Lawyers for 1970s radical Sara Jane Olson want a Los Angeles judge to postpone her bomb-planting trial until January because of last month's terrorist attacks.

"In light of the tragic events of September 11, 2001, it is my belief that it will be difficult, if not impossible, for my client ... to get a fair trial by jury," wrote defense lawyer Shawn Snider Chapman in court papers filed Tuesday. The trial is scheduled to begin October 15.

The Los Angeles District Attorney's Office rejected any similarities between the attacks and Olson's murder conspiracy case and said prosecutors would strongly oppose any continuance.

"Sara Jane Olson is not being charged with any links to Osama bin Laden, and we don't think a jury's going to make that leap," said Jane Robison, a spokeswoman for the L.A. District Attorney's Office. "We've had nine continuances in this case. It's time to go to trial."

Olson, 54, is accused of plotting to plant pipe bombs under police cars in 1975 as a member of the Symbionese Liberation Army, the armed revolutionary group that kidnapped newspaper heiress Patty Hearst. Then known as Kathleen Soliah, Olson fled the charges and, over the next 23 years, built a new life as a suburban mother and community activist in Minnesota. She maintains she never joined the SLA nor planted the bombs and was too fearful of police reprisals to turn herself in.

Soon after the attacks last month, Olson's defense contacted jury consultants to gauge the impact of the terrorism on her case, according to defense lawyer Stuart Hanlon.

"She's charged with a terrorist bombing that could have injured people.

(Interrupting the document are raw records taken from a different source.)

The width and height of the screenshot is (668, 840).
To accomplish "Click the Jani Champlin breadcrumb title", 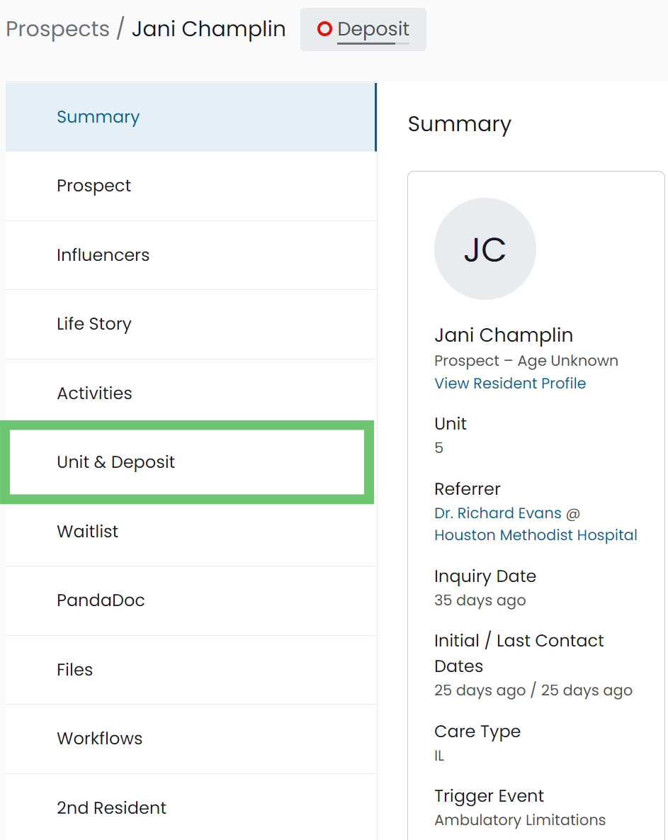I will point(209,29).
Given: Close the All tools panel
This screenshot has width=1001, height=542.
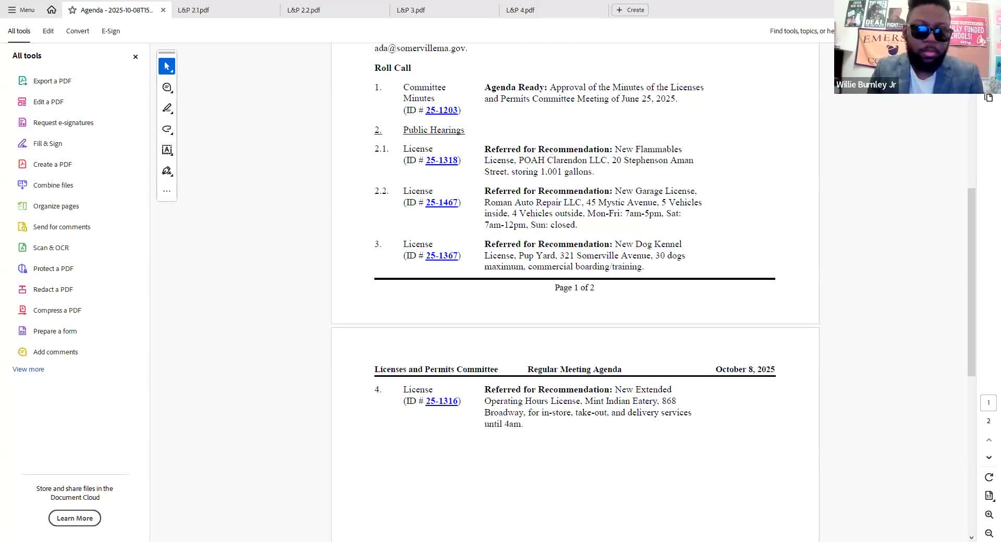Looking at the screenshot, I should click(x=136, y=56).
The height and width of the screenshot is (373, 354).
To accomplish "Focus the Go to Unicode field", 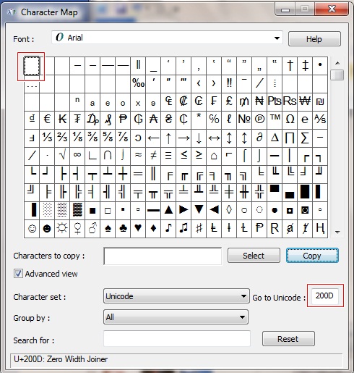I will [325, 296].
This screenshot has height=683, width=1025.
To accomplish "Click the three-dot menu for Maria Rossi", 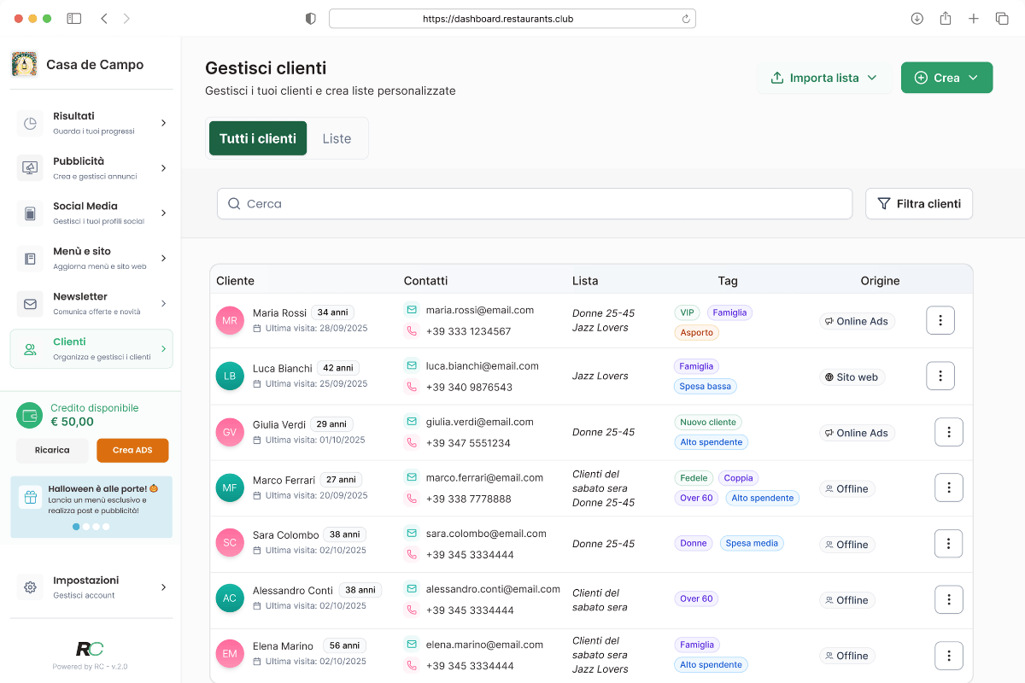I will [x=940, y=320].
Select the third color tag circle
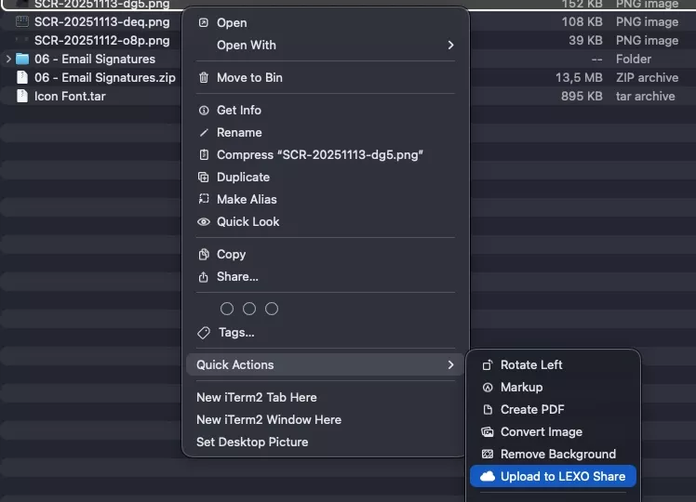The width and height of the screenshot is (696, 502). (x=272, y=309)
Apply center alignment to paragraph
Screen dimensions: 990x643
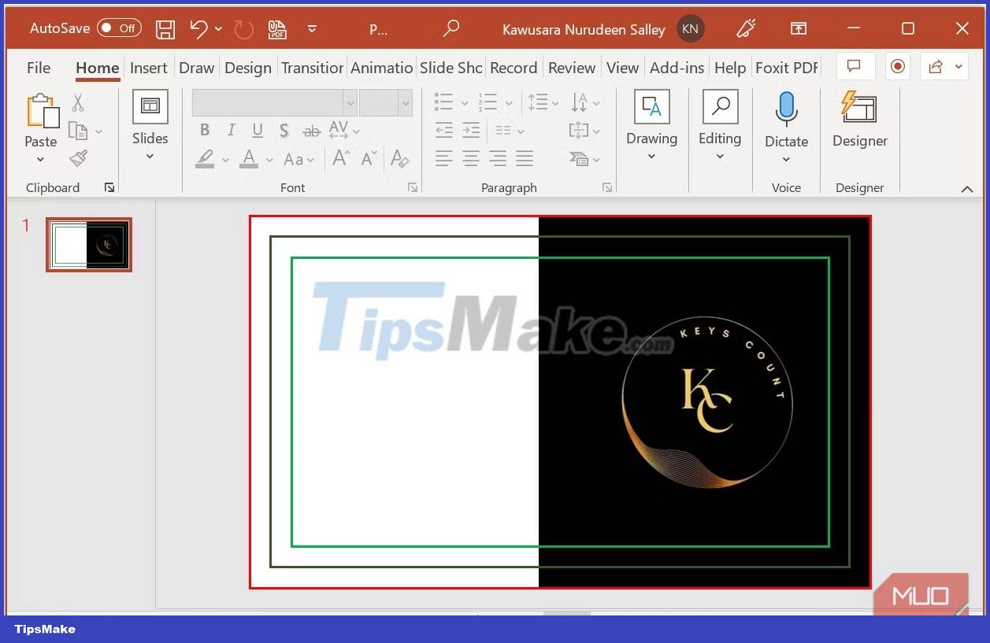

In jurors' minds, they could make a connection," Hanlon said last month.

He added that the defense was also concerned that painting some 1970s law enforcement agents as overzealous and unlawful may not be palatable to jurors still shocked by the deaths of so many firefighters and police officers in New York.

In her motion, Chapman suggested that "the passage of time and the diversions created by the holiday season will lessen the impact of events." She also noted that other cases have been postponed because of the bombings.

One week after the bombing, the death-penalty trial of an Egyptian man accused of killing a child in Orange County was delayed after 20 percent of potential jurors said they could not be fair because of the defendant's ethnicity.

The same day, an Atlanta judge delayed the murder trial of Jamil Abdullah Al-Amin, a former Black Panther known as H. Rap Brown. Lawyers for Al-Amin, a cleric who leads a black Muslim organization, said jurors might target him because of their anger over the terrorist attacks.